Practice 30 moon landings with a simulator.
Change the gravity setting and successfully do it on the 31st try.
When Neil Armstrong did it, the final approach and landing were done "by the seat of your pants" --- there was no computer used. The de-orbit burn did use a primitive computer. The final approach and landing did not use a computer.
The craft was not flying (no air), it was translating.
There was no aerodynamic stability. - The was no aerodynamics.
When you successfully do it, post a screenshot. :)
I have no problem imagining myself making a perfect 3 point landing. prove me wrong.
I think you maybe just do not understand just how robust the craft was and the suits.
6 missions in three years and we never need to ever ever look back again, nothing to see we been there done that.
Who would need a computer to land a easy mode craft like that? it basically drives itself.
Have you ever landed a real plane?
The lunar lander used no computers.
The "suits" don't enter into it.
I am a pilot and have landed planes over 50 years.
You are funny -- go land a real airplane.
GO TRY A LUNAR LANDER
No one has taken this challenge yet.
Pffft, I have flown pretty much every single plane man has created.
I am an ace pilot, I can land anything on anything, I could fly.
I am pretty sure based on this alone, I could fly that ol' lander right thru the eye of the needle.
Look, nothing can compare to the total hours spent in my favorite flight sim.
hahaha, relax bud.
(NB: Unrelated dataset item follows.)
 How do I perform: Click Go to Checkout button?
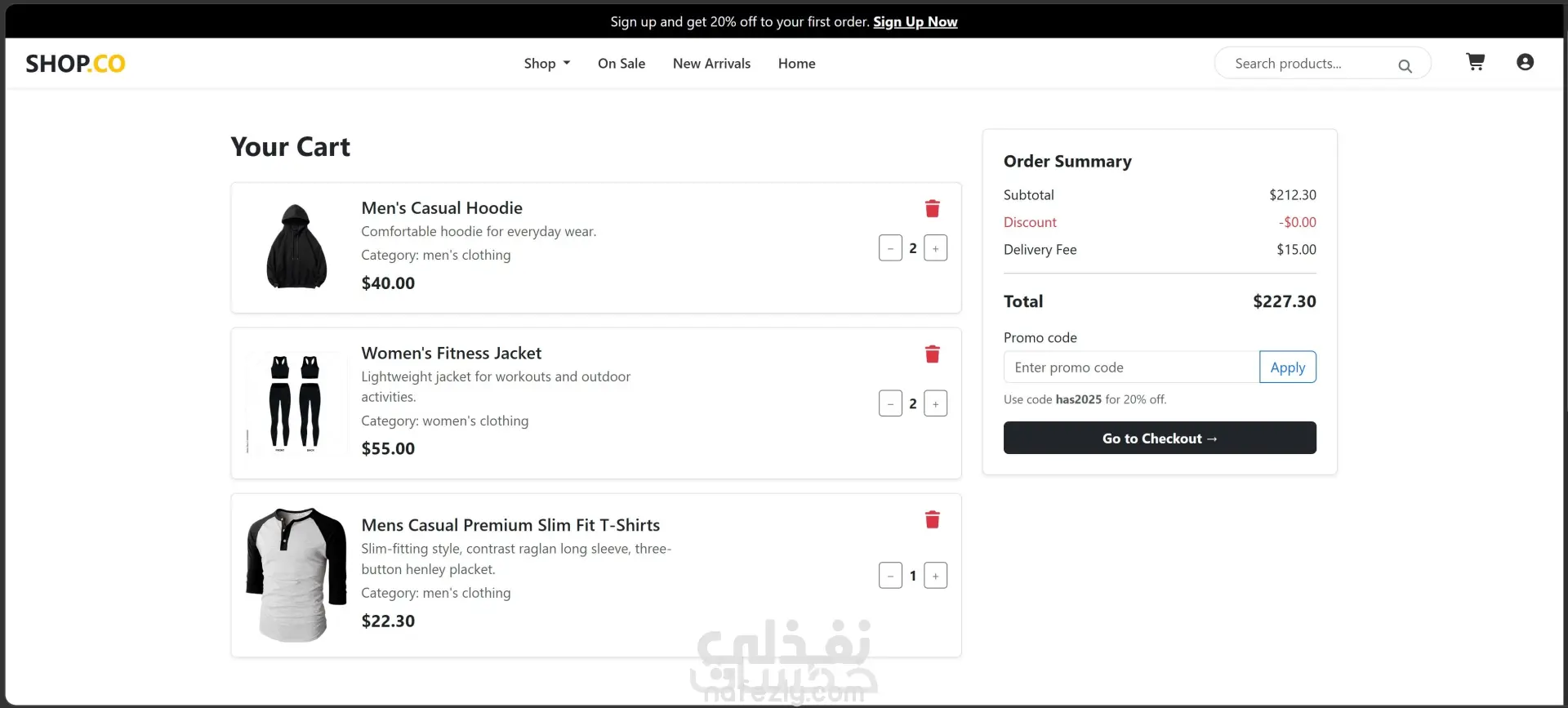tap(1160, 439)
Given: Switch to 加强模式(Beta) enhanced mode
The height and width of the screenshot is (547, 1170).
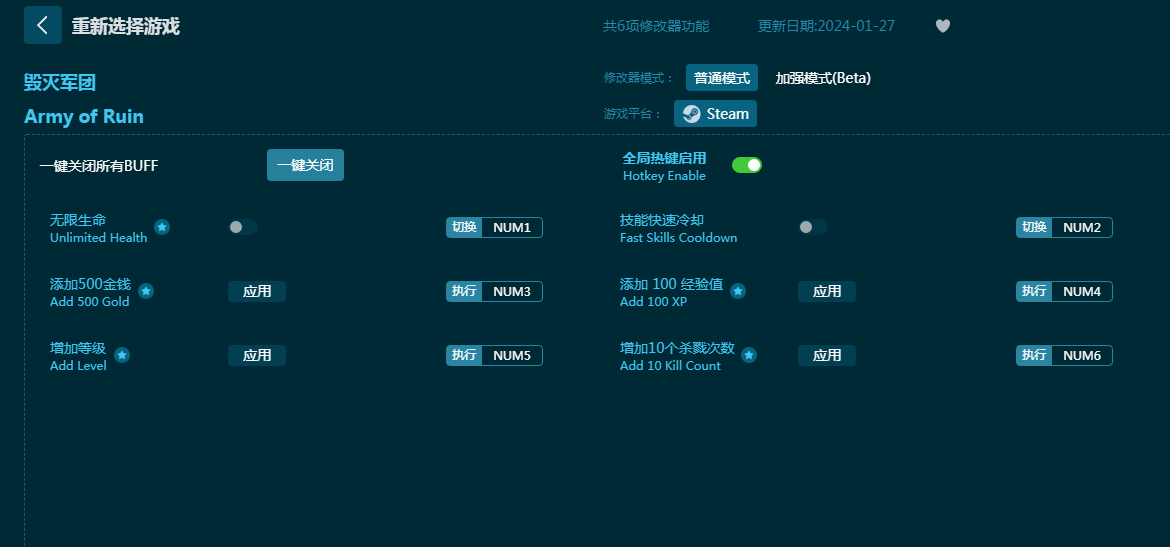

I am pretty sure noone can take you up on the moon lander challenge.
The lunar lander was not flying --- no dihedral stability, no terminal velocity limit
It was translating --- not flying.
Now, flying is translating. The measurement of forces against the craft and being in control of reactions to those forces make you a pilot flying a translating craft.
So in my books, if it has velocity and you can steer, it has no wheels, nor friction from dense physical matter then you are flying it.
I would argue that using your logic, we 'fly' submarines under the water.